#### [WRITTEN INSTRUCTION]
Render the entries starting at the line containing "You are a computer-use" and ending at the line containing "pyautogui.click(x=965, y=466)" as a numbered list, omitting blank lines.

#### [DATASET ROWS]
──────

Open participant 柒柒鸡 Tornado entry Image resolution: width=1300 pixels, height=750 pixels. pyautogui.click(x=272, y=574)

──────

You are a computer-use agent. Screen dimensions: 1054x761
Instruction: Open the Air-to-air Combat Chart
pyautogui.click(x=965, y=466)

──────

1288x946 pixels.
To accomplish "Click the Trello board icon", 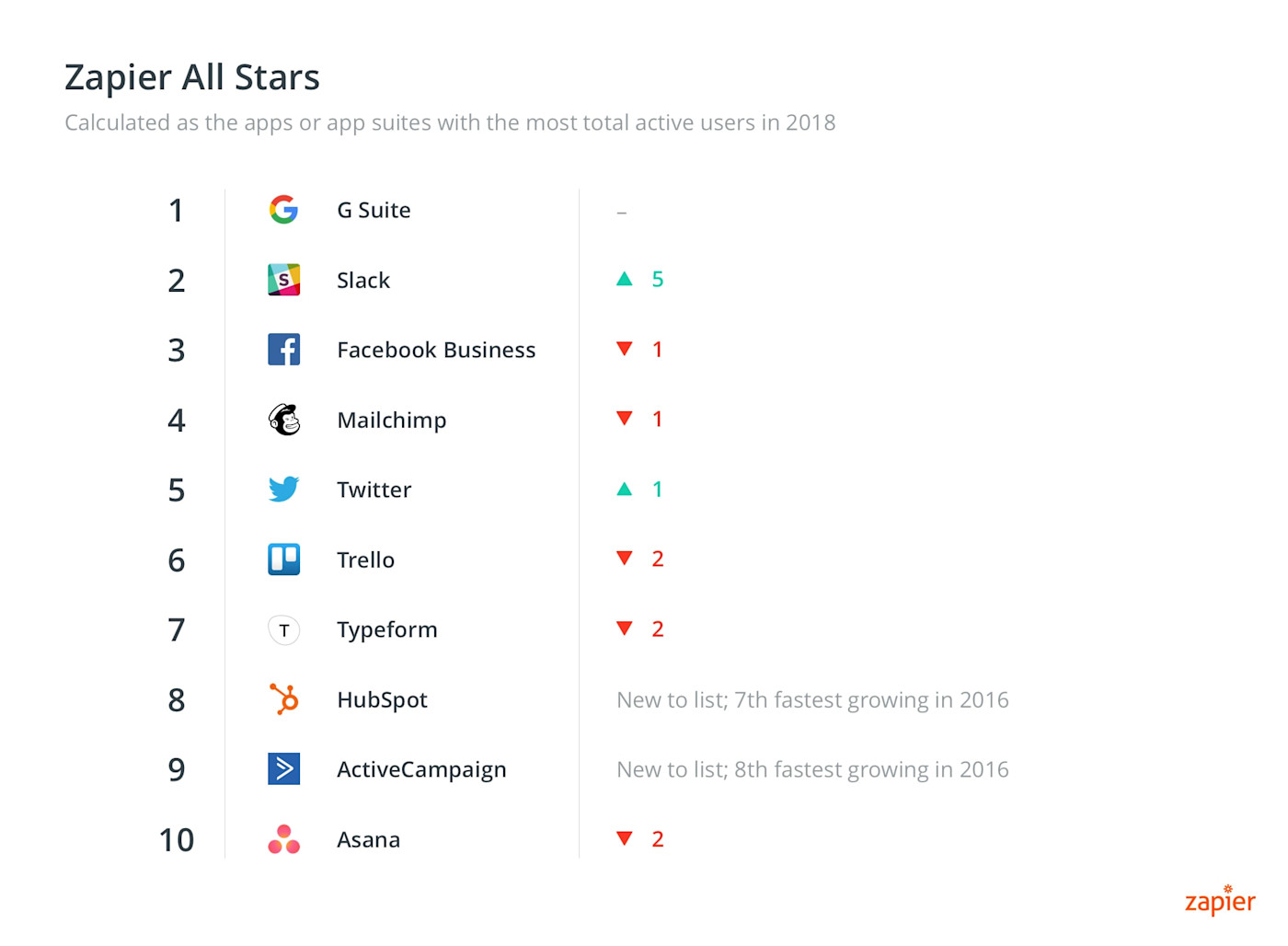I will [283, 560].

──────

#### [RESPONSE BELOW]
1. You are a computer-use agent. Screen dimensions: 1054x761
2. Instruction: Open the Air-to-air Combat Chart
3. pyautogui.click(x=965, y=466)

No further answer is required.